* EXERCISE OBJECTIVE: Rewrite the text on the Cutty Sark's hull sheathing from the words "Also with a" through "offered for sale.", substituting "conservation work" for "restoration".

— BEGIN TEXT —

330 x 335mm approx, with irregular edges and several holes, some oxidation and patination, preserved in custom-made cloth flapcase with leather label.
With original certificate of authenticity, stating this is no. 15 of an unstated limitation, signed by Henry Barraclough, Chairman of the "Cutty Sark" Society.
Also with a copy of the 1953 "Cutty Sark and the Days of Sail" exhibition catalogue, and a copy of Frank G.G. Carr's The Story of the Cutty Sark (1972).
During ongoing restoration to the Cutty Sark in 1963, 289 sheets of Alumbro were used to replace badly dezincified Muntz metal sheets, some of the original sheets being offered for sale.
Muntz Metal is a form of alpha-beta brass with about 60% copper, 40% zinc and a trace of iron. It is named after George Fredrick Muntz, a metal-roller of Birmingham, England. Muntz commercialised the alloy following his patent of 1832, although William Collins had patented a 56:44 alloy in 1800.
Its original use was as a replacement for the copper sheathing placed on the bottom of boats, as it maintained the anti-fouling abilities of the pure copper. As it cost around two thirds of the price of pure copper and had identical properties for this application, it became the material of choice and Muntz made his fortune. Later it was used to sheathe the piles of piers in tropical seas, as a protection against teredo shipworms, and in locomotive tubes. Muntz Metal is still the term this form of brass is known by. It is a form of brass that must be worked hot and is used for machine parts that must be corrosion resistant.
After successful experimentation with the sheathing Muntz also took out a patent for bolts of the same composition and these also proved a success, for not only were they cheaper they were also very strong and lasted longer. The hull of the Cutty Sark was a notable use of Muntz Metal.

— END TEXT —
— BEGIN EXCERPTED RECORDS —

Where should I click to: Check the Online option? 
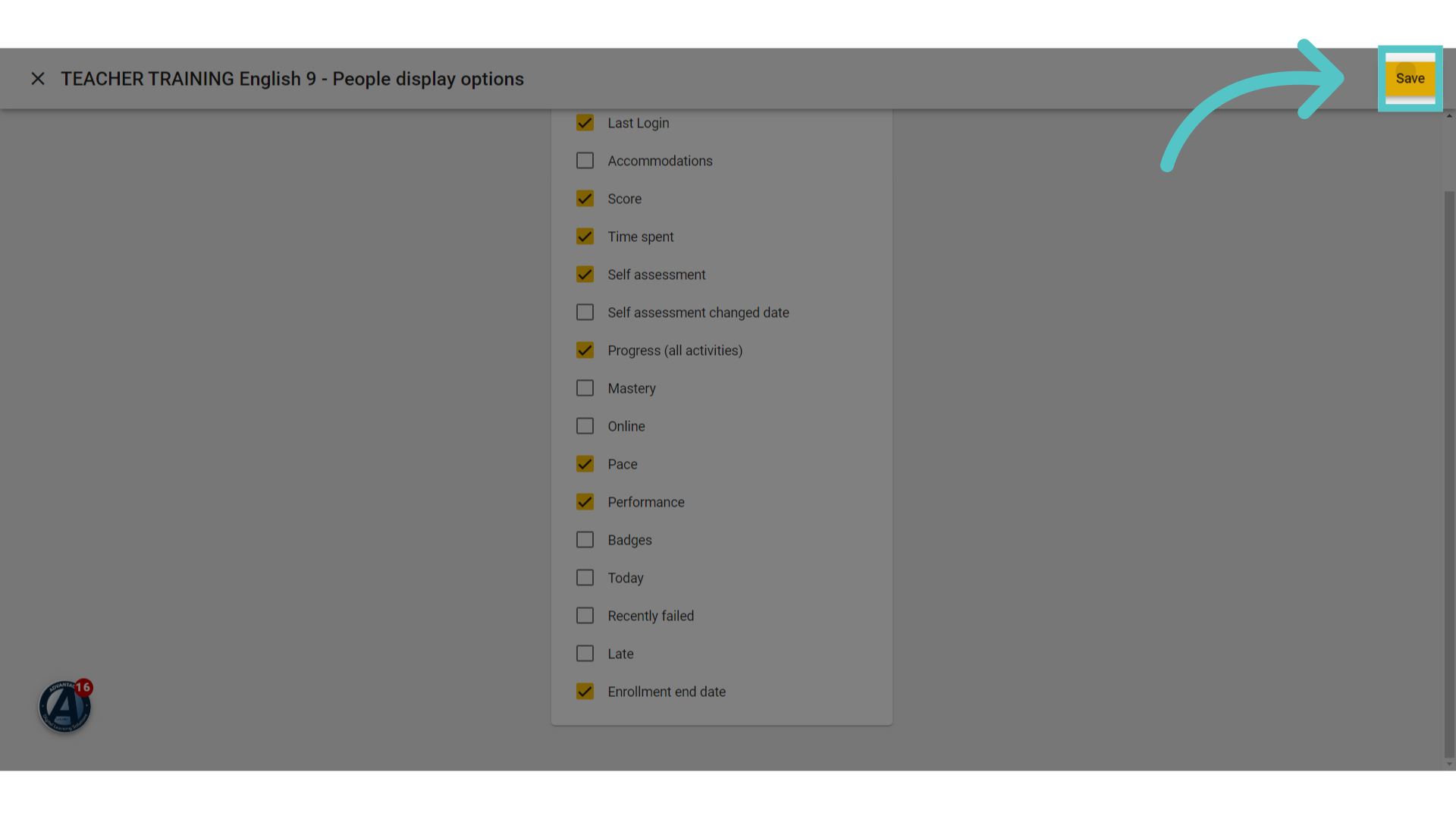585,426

— END EXCERPTED RECORDS —
— BEGIN EXCERPTED RECORDS —

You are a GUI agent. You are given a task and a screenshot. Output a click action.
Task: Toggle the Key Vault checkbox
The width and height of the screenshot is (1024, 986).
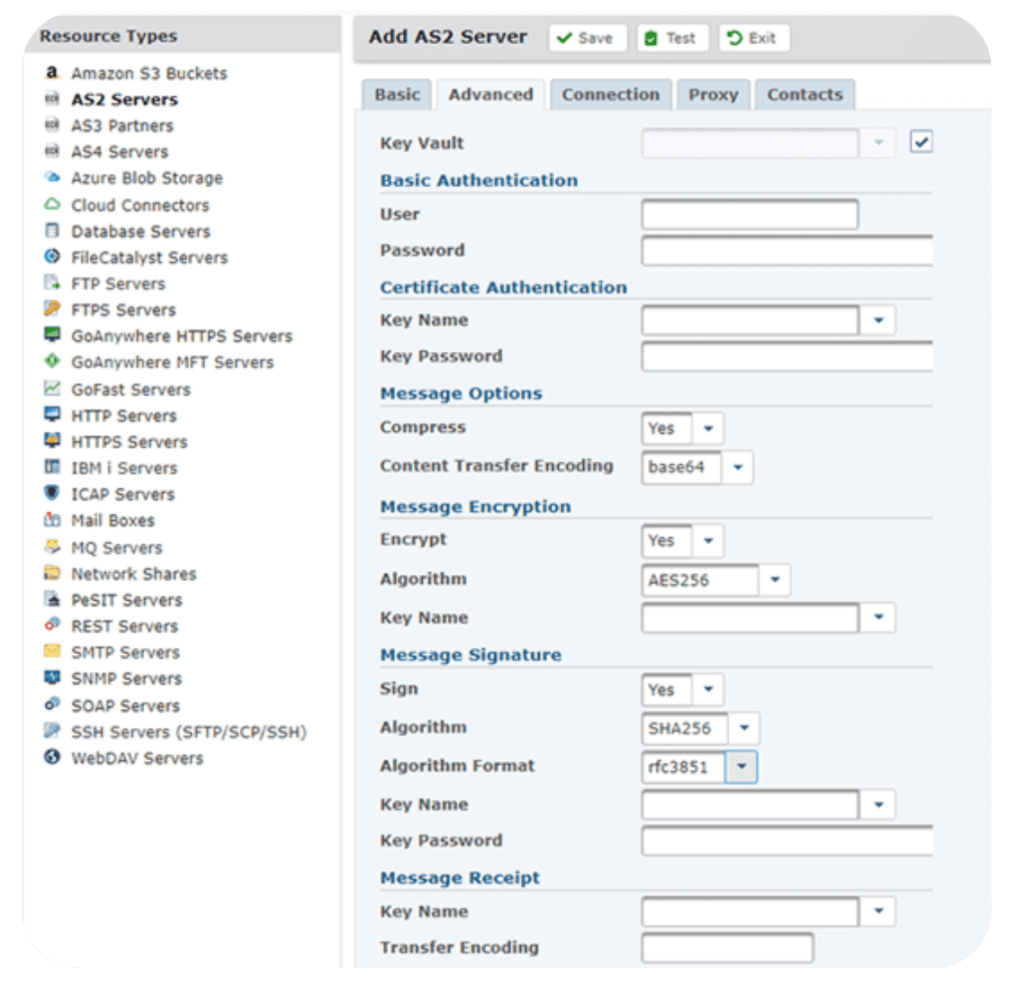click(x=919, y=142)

— END EXCERPTED RECORDS —

* THE ANSWER:
Also with a copy of the 1953 "Cutty Sark and the Days of Sail" exhibition catalogue, and a copy of Frank G.G. Carr's The Story of the Cutty Sark (1972).
During ongoing conservation work to the Cutty Sark in 1963, 289 sheets of Alumbro were used to replace badly dezincified Muntz metal sheets, some of the original sheets being offered for sale.